Copy out each of the following rows word for word.

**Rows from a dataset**
━━━━━━
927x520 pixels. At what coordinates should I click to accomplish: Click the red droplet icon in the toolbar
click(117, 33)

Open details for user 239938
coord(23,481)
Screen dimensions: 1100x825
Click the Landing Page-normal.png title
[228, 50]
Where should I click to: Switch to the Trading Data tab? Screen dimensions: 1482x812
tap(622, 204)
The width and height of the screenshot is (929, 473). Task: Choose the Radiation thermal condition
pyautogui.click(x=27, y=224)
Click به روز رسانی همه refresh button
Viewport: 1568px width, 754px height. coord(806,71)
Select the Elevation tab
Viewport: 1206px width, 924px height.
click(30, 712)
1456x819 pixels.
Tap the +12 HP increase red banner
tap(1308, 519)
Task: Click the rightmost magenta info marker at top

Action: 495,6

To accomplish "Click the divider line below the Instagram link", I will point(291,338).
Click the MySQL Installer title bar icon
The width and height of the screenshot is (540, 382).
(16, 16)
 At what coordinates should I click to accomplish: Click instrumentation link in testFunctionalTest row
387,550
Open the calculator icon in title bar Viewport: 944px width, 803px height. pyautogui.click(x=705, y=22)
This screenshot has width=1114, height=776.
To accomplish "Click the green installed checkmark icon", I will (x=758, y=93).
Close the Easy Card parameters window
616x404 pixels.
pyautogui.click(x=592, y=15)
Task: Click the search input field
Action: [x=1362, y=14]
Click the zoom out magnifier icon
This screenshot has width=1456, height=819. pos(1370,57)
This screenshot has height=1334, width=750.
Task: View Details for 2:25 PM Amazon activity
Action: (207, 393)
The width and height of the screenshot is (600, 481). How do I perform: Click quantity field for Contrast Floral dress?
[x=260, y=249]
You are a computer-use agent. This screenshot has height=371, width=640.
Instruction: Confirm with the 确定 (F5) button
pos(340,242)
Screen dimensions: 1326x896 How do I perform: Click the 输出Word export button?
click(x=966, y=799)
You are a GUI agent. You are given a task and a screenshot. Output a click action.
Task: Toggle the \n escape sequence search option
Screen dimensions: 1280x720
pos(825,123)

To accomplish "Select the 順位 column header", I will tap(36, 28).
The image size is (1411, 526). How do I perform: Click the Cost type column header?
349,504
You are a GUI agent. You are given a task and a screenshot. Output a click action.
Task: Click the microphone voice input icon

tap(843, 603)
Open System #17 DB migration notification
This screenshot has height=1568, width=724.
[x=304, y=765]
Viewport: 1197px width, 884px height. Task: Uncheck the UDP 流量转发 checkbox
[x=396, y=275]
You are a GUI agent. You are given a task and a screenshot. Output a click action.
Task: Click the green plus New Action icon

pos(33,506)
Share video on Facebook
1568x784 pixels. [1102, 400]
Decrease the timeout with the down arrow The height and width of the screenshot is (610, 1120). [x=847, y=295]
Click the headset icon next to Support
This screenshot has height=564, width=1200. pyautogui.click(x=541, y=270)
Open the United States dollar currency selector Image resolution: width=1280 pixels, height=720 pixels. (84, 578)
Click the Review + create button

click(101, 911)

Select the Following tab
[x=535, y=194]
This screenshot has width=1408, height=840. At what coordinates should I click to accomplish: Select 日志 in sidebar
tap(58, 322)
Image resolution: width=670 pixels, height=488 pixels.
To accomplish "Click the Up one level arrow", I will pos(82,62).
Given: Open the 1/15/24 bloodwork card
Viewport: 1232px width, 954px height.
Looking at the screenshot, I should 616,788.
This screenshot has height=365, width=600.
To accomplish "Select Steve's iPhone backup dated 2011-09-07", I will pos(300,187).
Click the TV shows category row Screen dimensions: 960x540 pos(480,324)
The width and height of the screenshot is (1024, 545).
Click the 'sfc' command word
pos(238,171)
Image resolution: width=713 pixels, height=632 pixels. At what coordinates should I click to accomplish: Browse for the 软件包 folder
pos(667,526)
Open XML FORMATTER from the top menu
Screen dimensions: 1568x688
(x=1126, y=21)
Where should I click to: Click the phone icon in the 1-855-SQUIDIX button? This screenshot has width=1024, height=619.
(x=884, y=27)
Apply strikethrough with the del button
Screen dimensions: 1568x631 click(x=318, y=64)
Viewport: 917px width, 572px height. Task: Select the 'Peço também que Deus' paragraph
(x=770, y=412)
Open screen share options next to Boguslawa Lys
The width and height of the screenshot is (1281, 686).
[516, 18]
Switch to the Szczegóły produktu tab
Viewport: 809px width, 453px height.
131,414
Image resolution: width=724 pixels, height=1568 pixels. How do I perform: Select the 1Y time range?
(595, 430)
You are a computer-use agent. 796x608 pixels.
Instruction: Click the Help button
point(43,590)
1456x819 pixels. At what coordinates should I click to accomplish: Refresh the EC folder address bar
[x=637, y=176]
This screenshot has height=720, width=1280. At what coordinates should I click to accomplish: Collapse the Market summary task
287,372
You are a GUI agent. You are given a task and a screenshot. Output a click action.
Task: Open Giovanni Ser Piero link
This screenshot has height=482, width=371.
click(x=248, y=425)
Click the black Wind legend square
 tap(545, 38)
━━━━━━
**TASK ANSWER**
927x520 pixels. At what coordinates should I click to accomplish: Click the red droplet icon in the toolbar
click(117, 33)

Open details for user 239938
coord(23,481)
Screen dimensions: 1100x825
Click the Landing Page-normal.png title
[228, 50]
Where should I click to: Switch to the Trading Data tab? Screen dimensions: 1482x812
tap(622, 204)
The width and height of the screenshot is (929, 473). Task: Choose the Radiation thermal condition
pyautogui.click(x=27, y=224)
Click به روز رسانی همه refresh button
Viewport: 1568px width, 754px height. coord(806,71)
Select the Elevation tab
Viewport: 1206px width, 924px height.
click(30, 712)
1456x819 pixels.
Tap the +12 HP increase red banner
tap(1308, 519)
Task: Click the rightmost magenta info marker at top

Action: 495,6

To accomplish "Click the divider line below the Instagram link", I will point(291,338).
Click the MySQL Installer title bar icon
The width and height of the screenshot is (540, 382).
(16, 16)
 At what coordinates should I click to accomplish: Click instrumentation link in testFunctionalTest row
387,550
Open the calculator icon in title bar Viewport: 944px width, 803px height. pyautogui.click(x=705, y=22)
This screenshot has width=1114, height=776.
To accomplish "Click the green installed checkmark icon", I will (x=758, y=93).
Close the Easy Card parameters window
616x404 pixels.
pyautogui.click(x=592, y=15)
Task: Click the search input field
Action: [x=1362, y=14]
Click the zoom out magnifier icon
This screenshot has width=1456, height=819. pos(1370,57)
This screenshot has height=1334, width=750.
Task: View Details for 2:25 PM Amazon activity
Action: (207, 393)
The width and height of the screenshot is (600, 481). How do I perform: Click quantity field for Contrast Floral dress?
[x=260, y=249]
You are a computer-use agent. This screenshot has height=371, width=640.
Instruction: Confirm with the 确定 (F5) button
pos(340,242)
Screen dimensions: 1326x896 How do I perform: Click the 输出Word export button?
click(x=966, y=799)
You are a GUI agent. You are given a task and a screenshot. Output a click action.
Task: Toggle the \n escape sequence search option
Screen dimensions: 1280x720
pos(825,123)

To accomplish "Select the 順位 column header", I will tap(36, 28).
The image size is (1411, 526). How do I perform: Click the Cost type column header?
349,504
You are a GUI agent. You are given a task and a screenshot. Output a click action.
Task: Click the microphone voice input icon

tap(843, 603)
Open System #17 DB migration notification
This screenshot has height=1568, width=724.
[x=304, y=765]
Viewport: 1197px width, 884px height. Task: Uncheck the UDP 流量转发 checkbox
[x=396, y=275]
You are a GUI agent. You are given a task and a screenshot. Output a click action.
Task: Click the green plus New Action icon

pos(33,506)
Share video on Facebook
1568x784 pixels. [1102, 400]
Decrease the timeout with the down arrow The height and width of the screenshot is (610, 1120). [x=847, y=295]
Click the headset icon next to Support
This screenshot has height=564, width=1200. pyautogui.click(x=541, y=270)
Open the United States dollar currency selector Image resolution: width=1280 pixels, height=720 pixels. (84, 578)
Click the Review + create button

click(101, 911)

Select the Following tab
[x=535, y=194]
This screenshot has width=1408, height=840. At what coordinates should I click to accomplish: Select 日志 in sidebar
tap(58, 322)
Image resolution: width=670 pixels, height=488 pixels.
To accomplish "Click the Up one level arrow", I will pos(82,62).
Given: Open the 1/15/24 bloodwork card
Viewport: 1232px width, 954px height.
Looking at the screenshot, I should 616,788.
This screenshot has height=365, width=600.
To accomplish "Select Steve's iPhone backup dated 2011-09-07", I will pos(300,187).
Click the TV shows category row Screen dimensions: 960x540 pos(480,324)
The width and height of the screenshot is (1024, 545).
Click the 'sfc' command word
pos(238,171)
Image resolution: width=713 pixels, height=632 pixels. At what coordinates should I click to accomplish: Browse for the 软件包 folder
pos(667,526)
Open XML FORMATTER from the top menu
Screen dimensions: 1568x688
(x=1126, y=21)
Where should I click to: Click the phone icon in the 1-855-SQUIDIX button? This screenshot has width=1024, height=619.
(x=884, y=27)
Apply strikethrough with the del button
Screen dimensions: 1568x631 click(x=318, y=64)
Viewport: 917px width, 572px height. Task: Select the 'Peço também que Deus' paragraph
(x=770, y=412)
Open screen share options next to Boguslawa Lys
The width and height of the screenshot is (1281, 686).
[516, 18]
Switch to the Szczegóły produktu tab
Viewport: 809px width, 453px height.
131,414
Image resolution: width=724 pixels, height=1568 pixels. How do I perform: Select the 1Y time range?
(595, 430)
You are a computer-use agent. 796x608 pixels.
Instruction: Click the Help button
point(43,590)
1456x819 pixels. At what coordinates should I click to accomplish: Refresh the EC folder address bar
[x=637, y=176]
This screenshot has height=720, width=1280. At what coordinates should I click to accomplish: Collapse the Market summary task
287,372
You are a GUI agent. You are given a task and a screenshot. Output a click action.
Task: Open Giovanni Ser Piero link
This screenshot has height=482, width=371.
click(x=248, y=425)
Click the black Wind legend square
 tap(545, 38)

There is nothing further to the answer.